This is my theory and it always has been, even during the dead puck era from the mid 1990s to 2004. The NHL was going through a phase back then. I don't know if it was just post 1991 and every team hoped to get a Lindros type player but teams drafted for size all the time and the most skilled player would be left behind if he wasn't 6'4" 220lbs. So we saw guys like Jason Arnott, Chad Kilger, etc. get drafted and we saw players like Brad Richards get picked much later. Or in the case of Martin St. Louis, not at all. This led to some bad drafts in the 1990s and a team like the Flyers overpaying Chris Gratton or a team like - again - the Flyers obtaining Keith Primeau in the hopes his size would help them.

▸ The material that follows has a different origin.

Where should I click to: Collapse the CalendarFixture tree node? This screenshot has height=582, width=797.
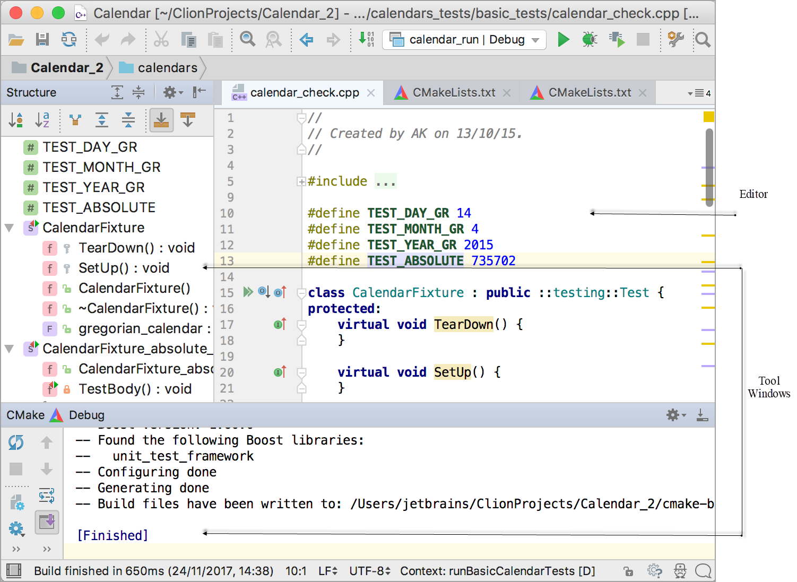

This left a lot of small players out in the cold. Steve Sullivan was a smart little player when he was with the Leafs. I loved him and hated when they let him go. For whatever reason a guy like him - or Lonny Bohonos - never got the benefit of the doubt after a bad game. Sullivan left Toronto and still had lots of success elsewhere. There was this obsession with size in the NHL as if that was the only thing that mattered.

At the time I didn't think a small player couldn't be a star. I think the same way in hindsight and looking back you can see just how many star players in the NHL were small.

Fleury, Palffy, Bure, Sakic, Recchi, St. Louis, Kariya all had success and were top scorers. To a lesser extent Brad Richards and Demitra did well.

Was it exaggerated in the dead puck era that smaller players couldn't succeed? I think it was and it was the NHL's fault for having this obsession with size equalling success which wasn't true. I personally thought that a small player had to prove he could play while a big player had to prove he COULDN'T play and got all the chances to do so.

My take is that smaller players didn't get a fair shake during this time.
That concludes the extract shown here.